Exercise instructions →
Search the records for the string "computer" and copy every line where it turns up.

[Items listed in a dataset]
___

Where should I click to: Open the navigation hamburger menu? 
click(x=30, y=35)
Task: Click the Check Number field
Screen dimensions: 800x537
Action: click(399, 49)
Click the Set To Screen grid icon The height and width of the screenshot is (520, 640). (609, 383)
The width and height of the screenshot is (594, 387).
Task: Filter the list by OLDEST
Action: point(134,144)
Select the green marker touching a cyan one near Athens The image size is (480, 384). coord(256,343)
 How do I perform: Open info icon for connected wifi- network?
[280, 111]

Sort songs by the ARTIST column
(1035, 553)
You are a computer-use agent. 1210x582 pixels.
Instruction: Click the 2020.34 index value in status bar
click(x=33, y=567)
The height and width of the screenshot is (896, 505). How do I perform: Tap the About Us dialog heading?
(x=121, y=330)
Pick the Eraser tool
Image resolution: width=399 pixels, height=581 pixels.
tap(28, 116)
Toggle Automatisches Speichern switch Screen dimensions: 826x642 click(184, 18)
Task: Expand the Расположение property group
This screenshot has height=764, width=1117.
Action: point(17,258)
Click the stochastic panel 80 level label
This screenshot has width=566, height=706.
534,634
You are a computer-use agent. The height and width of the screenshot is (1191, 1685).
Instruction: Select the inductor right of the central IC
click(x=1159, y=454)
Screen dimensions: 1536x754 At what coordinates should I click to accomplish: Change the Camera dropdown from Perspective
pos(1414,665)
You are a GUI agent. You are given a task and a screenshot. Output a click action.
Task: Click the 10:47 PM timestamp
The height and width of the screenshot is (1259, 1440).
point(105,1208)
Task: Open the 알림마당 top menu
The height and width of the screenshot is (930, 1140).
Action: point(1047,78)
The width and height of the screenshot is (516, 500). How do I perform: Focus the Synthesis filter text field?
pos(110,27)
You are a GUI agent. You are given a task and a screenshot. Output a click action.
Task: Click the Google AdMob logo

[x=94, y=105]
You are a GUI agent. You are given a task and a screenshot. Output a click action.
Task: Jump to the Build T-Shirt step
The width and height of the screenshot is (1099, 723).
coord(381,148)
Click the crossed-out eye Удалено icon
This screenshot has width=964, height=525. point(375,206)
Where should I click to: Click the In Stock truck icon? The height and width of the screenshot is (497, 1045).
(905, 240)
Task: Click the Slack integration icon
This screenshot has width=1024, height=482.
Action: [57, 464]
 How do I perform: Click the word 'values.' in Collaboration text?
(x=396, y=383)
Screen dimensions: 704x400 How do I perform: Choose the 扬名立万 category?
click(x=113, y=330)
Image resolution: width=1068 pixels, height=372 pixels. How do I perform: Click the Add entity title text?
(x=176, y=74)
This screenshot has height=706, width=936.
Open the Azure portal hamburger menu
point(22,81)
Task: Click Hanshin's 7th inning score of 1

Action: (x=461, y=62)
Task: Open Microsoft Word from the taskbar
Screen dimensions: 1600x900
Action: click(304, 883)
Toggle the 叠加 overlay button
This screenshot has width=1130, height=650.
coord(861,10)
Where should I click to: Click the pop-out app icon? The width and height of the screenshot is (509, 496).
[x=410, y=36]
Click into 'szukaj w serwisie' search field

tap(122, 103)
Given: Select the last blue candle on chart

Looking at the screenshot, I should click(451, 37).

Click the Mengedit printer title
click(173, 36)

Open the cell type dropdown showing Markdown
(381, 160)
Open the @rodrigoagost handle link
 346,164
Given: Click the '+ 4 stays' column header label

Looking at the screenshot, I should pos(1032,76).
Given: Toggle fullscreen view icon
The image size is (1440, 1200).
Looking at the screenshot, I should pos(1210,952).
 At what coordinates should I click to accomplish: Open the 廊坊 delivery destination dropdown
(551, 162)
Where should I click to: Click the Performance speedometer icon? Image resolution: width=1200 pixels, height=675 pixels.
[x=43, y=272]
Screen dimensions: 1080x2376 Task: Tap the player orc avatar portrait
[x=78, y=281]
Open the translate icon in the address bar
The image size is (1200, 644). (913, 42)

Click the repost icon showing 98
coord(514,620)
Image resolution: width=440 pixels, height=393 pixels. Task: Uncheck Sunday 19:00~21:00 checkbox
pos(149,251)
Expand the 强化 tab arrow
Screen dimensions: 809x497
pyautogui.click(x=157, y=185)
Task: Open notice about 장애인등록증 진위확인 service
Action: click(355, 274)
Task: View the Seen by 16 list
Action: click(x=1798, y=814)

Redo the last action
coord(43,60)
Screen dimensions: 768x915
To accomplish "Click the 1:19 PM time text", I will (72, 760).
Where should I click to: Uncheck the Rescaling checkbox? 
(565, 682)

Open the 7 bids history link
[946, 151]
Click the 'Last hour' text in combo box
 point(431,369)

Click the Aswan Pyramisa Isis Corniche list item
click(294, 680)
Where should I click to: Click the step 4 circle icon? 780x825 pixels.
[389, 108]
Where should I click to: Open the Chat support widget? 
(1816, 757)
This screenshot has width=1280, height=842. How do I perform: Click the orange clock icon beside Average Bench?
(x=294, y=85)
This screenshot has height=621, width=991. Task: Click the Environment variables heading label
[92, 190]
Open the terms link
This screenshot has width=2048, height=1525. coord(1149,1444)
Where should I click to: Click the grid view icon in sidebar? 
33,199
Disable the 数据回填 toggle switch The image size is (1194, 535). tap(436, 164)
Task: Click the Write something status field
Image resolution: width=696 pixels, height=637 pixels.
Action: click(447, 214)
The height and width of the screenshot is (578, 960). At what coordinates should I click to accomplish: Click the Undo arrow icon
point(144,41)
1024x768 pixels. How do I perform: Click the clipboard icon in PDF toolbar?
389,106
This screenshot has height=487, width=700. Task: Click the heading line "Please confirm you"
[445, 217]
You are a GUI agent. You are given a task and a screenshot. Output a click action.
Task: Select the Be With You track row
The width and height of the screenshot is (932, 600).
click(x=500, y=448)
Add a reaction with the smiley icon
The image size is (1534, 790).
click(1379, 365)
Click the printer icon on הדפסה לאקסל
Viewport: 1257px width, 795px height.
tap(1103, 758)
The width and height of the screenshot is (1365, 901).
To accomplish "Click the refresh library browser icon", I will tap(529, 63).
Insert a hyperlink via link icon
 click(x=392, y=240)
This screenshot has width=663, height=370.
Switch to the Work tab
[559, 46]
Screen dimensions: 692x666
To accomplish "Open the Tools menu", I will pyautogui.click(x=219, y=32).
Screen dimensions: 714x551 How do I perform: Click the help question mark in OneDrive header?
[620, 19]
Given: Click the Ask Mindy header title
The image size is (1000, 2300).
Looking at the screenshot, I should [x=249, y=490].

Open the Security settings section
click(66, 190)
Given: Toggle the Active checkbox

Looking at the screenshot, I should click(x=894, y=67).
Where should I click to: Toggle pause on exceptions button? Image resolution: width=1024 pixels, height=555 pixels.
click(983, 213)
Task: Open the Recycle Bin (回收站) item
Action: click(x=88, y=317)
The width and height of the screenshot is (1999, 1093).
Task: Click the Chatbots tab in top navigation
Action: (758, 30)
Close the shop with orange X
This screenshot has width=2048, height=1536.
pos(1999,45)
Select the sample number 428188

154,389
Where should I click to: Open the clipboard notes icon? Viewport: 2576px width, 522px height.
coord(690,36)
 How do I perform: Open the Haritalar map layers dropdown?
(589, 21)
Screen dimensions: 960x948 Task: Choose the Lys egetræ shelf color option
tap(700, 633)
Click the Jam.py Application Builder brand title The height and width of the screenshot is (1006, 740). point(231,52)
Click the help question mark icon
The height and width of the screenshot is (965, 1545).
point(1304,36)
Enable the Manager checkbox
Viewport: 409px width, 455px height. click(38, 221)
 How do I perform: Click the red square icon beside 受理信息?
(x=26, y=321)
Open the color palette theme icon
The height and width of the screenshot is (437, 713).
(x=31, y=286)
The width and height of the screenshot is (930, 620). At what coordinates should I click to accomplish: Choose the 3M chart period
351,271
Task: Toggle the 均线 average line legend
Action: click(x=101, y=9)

___

Output below →
You are a computer-use agent. 1210x582 pixels.
You are a computer-use agent. The height and width of the screenshot is (1191, 1685).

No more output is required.